# Texte à étudier
————
Les drapeaux sud-africains flottent haut au-dessus de Qunu, le modeste village où Nelson Mandela a passé une partie de son enfance. Le vieil homme y est revenu pour son 93e anniversaire en juillet, et semble disposé à y rester, «pour de bon», dit-on.

«Je pense qu'il est rentré pour de bon parce que ça fait quatre mois qu'il est là, et ça fait longtemps qu'il demandait à être ramené ici», estime Zimsile Gamakulu, 45 ans, qui appartient au même clan «Madiba» que son célébrissime voisin.

Le prix Nobel de la paix, héros de la lutte anti-apartheid, avait effrayé le pays en janvier, quand il avait été hospitalisé pour une infection respiratoire aiguë.

«La tradition est que vous n'abandonnez pas votre propre peuple, vous revenez toujours vers votre propre peuple parce que, comme nous le disons, vous retournez à vos racines», ajoute Gamakulu.

«C'est ce que nous attendions. Il serait étrange qu'il reste à Johannesburg», dit celui qui promène des touristes sur les traces de l'enfance du grand homme pour le compte du Musée Nelson Mandela voisin.

Rolihlahla Mandela -rebaptisé Nelson par son institutrice est né à Mvezo, un village des environs, mais sa famille a vite déménagé à Qunu, à 800 kilomètres au sud de Joburg.

Il dit y avoir passé les plus belles années de sa vie au contact de la nature et des grands espaces, une enfance faite de glissades, de combats singuliers avec des bâtons de bois ou de festins de lait bu au pis de la vache.
————
# Données affichées
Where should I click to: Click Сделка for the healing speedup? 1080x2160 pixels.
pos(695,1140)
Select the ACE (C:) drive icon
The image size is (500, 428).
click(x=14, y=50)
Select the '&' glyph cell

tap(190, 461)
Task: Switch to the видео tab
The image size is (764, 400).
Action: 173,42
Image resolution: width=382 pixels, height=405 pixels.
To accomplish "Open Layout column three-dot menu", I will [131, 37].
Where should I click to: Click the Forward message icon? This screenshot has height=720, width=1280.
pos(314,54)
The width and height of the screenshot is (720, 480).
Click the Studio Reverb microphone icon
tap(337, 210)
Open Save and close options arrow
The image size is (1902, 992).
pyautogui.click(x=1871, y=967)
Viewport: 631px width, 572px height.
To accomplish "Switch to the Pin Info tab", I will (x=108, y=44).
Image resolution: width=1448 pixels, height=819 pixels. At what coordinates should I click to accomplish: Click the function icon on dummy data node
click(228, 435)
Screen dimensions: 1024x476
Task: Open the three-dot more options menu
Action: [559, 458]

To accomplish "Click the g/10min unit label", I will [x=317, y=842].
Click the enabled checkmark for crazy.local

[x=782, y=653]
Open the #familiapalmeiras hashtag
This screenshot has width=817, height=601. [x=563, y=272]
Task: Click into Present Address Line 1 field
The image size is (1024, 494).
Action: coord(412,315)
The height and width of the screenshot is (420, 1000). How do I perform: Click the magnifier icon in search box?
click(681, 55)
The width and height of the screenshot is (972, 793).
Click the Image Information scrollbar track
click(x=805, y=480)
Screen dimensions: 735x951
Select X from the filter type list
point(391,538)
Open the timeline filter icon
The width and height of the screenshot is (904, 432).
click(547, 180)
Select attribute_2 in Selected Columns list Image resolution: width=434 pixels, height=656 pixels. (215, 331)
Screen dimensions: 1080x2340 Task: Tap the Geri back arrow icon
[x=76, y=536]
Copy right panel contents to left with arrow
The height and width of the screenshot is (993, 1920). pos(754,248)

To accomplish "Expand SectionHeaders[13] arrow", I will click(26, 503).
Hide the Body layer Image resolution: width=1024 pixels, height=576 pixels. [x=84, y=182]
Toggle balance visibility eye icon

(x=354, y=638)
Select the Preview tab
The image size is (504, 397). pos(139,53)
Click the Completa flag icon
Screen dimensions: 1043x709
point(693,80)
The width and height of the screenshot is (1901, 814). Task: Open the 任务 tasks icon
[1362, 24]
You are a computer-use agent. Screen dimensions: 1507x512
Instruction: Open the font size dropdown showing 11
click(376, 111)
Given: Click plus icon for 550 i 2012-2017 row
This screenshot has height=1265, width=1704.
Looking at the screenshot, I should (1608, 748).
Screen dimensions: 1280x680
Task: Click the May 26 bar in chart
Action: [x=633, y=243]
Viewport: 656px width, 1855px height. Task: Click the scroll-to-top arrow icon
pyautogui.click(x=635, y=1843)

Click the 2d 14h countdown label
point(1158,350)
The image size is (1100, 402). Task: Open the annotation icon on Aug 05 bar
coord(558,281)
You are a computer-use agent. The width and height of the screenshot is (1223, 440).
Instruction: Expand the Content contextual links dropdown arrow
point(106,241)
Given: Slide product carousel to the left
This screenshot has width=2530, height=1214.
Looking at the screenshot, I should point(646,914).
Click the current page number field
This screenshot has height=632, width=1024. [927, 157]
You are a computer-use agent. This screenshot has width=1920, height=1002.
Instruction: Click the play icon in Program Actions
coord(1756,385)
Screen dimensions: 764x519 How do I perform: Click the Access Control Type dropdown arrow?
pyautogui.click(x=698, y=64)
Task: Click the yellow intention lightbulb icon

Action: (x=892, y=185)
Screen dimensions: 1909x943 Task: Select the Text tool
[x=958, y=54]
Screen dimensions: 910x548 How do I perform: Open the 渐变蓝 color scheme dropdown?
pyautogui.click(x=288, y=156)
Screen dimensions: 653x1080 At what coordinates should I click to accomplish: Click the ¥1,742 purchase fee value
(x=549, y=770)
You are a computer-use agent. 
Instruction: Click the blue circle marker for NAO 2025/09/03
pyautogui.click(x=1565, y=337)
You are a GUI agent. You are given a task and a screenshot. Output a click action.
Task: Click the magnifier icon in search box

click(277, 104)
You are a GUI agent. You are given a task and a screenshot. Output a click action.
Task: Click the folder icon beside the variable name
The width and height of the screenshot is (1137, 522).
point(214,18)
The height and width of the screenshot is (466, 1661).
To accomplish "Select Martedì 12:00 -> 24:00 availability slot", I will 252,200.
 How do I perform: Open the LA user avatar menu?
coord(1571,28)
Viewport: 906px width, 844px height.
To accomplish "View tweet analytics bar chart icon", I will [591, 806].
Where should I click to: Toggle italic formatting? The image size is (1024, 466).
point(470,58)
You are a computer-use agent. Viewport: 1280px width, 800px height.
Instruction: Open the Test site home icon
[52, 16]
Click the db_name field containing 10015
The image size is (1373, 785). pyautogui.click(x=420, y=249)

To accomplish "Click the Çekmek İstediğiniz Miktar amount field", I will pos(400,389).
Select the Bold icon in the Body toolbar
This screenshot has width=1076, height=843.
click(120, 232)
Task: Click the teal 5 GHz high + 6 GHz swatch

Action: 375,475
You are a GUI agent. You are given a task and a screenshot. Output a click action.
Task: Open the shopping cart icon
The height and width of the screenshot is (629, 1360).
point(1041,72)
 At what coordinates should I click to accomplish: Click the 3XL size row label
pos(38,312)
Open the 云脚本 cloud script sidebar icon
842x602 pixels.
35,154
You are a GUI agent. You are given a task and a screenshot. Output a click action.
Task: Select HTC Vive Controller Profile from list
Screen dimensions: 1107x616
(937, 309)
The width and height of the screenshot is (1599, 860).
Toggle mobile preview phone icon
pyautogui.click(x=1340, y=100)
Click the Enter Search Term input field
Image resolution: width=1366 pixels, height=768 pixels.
————
# Consignes
• a. Pour chaque affirmation, répondez par oui ou par non selon le texte sur le retour de Mandela à Qunu, puis citez les mots du texte qui tranchent : (i) Nelson Mandela est né à Qunu ; (ii) Zimsile Gamakulu fait partie du même clan que Mandela ; (iii) Mandela a été hospitalisé en janvier pour une infection respiratoire aiguë.
• b. Citez le passage du texte sur le retour de Mandela à Qunu qui va de «Le prix Nobel» jusqu'à «Nelson Mandela voisin.», ces mots compris.
Les enregistrements n'ont aucun lien avec le texte.

# Corrigé des exercices
• a.
(i) Non : « est né à Mvezo, un village des environs ».
(ii) Oui : « qui appartient au même clan «Madiba» que son célébrissime voisin ».
(iii) Oui : « avait effrayé le pays en janvier, quand il avait été hospitalisé pour une infection respiratoire aiguë ».

• b.
Le prix Nobel de la paix, héros de la lutte anti-apartheid, avait effrayé le pays en janvier, quand il avait été hospitalisé pour une infection respiratoire aiguë.

«La tradition est que vous n'abandonnez pas votre propre peuple, vous revenez toujours vers votre propre peuple parce que, comme nous le disons, vous retournez à vos racines», ajoute Gamakulu.

«C'est ce que nous attendions. Il serait étrange qu'il reste à Johannesburg», dit celui qui promène des touristes sur les traces de l'enfance du grand homme pour le compte du Musée Nelson Mandela voisin.